By Alexander Dziadosz and Asma Alsharif
CAIRO, March 4 A slide in Egypt's foreign
reserves slowed sharply in February, central bank data showed on
Monday, but their low levels kept Cairo under heavy pressure to
secure an IMF loan.
The central bank, which has been tightly rationing dollar
supplies, said on its website that reserves slipped to $13.5
billion at the end of last month from $13.6 billion at the end
February's drop was marginal compared with the $1.4 billion
dive in January, which was exacerbated by a $650 million debt
repayment to the Paris Club of creditor nations.
However, reserves remain under $15 billion, a figure that
would cover just three months' imports. "Egypt's foreign
exchange reserves are still extremely low and below what the
central bank previously called a critical minimum level," said
William Jackson, an economist from Capital Economics.
"At the moment they are managing to stem the decline in
reserves by tightening capital controls but this is
unsustainable in the long run," he added.

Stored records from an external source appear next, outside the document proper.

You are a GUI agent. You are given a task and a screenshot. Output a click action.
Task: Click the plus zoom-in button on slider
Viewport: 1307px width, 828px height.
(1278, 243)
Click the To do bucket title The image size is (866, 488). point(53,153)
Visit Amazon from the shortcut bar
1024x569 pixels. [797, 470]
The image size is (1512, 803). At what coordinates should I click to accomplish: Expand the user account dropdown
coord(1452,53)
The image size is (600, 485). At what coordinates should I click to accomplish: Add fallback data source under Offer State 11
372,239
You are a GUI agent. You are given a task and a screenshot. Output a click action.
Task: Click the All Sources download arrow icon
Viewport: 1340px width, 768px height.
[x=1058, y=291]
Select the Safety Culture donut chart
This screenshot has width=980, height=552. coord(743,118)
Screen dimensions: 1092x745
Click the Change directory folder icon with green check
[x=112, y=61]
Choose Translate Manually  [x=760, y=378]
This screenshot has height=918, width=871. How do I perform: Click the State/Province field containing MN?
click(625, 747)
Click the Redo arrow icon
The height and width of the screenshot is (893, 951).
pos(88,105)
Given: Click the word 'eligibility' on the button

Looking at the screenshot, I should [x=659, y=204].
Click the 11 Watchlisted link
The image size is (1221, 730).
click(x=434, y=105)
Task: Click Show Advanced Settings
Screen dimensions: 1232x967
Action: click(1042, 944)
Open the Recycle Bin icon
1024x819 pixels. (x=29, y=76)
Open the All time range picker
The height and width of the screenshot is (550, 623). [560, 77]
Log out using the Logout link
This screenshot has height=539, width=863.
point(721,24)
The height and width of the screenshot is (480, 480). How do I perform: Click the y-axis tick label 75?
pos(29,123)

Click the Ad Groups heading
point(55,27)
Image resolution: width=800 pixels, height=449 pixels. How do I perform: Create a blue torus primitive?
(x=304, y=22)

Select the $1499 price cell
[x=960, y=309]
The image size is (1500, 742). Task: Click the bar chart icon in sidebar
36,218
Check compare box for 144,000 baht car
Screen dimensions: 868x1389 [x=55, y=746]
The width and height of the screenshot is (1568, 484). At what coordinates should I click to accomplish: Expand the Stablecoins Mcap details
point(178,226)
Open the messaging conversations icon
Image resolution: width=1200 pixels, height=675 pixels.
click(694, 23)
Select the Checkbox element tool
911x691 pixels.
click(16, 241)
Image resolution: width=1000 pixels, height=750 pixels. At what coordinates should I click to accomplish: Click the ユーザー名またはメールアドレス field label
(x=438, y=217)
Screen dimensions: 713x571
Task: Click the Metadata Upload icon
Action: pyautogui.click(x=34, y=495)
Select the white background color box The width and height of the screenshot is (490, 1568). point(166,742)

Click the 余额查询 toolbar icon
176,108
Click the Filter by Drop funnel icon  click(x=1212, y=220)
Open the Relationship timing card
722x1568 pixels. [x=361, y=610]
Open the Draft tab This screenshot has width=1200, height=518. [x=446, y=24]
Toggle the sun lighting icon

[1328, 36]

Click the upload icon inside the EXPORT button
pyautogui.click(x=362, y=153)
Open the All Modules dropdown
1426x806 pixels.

Reserves now stand at little more than a third of the $36
billion Egypt held immediately before the popular uprising that
removed President Hosni Mubarak from power in February 2011.
Egypt's Islamist government has produced an economic reform
plan which it wants to use in negotiating a $4.8 billion loan
with the International Monetary Fund. The deal was agreed in
principle in November but put on hold at Cairo's request during
street violence the following month.
When the central bank began currency auctions in late
December, it sold $75 million to commercial banks daily.
However, those sales have dwindled to just three a week, with
the amount on offer reduced to about $40 million.
Egypt's pound has lost more than eight percent against the
dollar since the currency auctions began.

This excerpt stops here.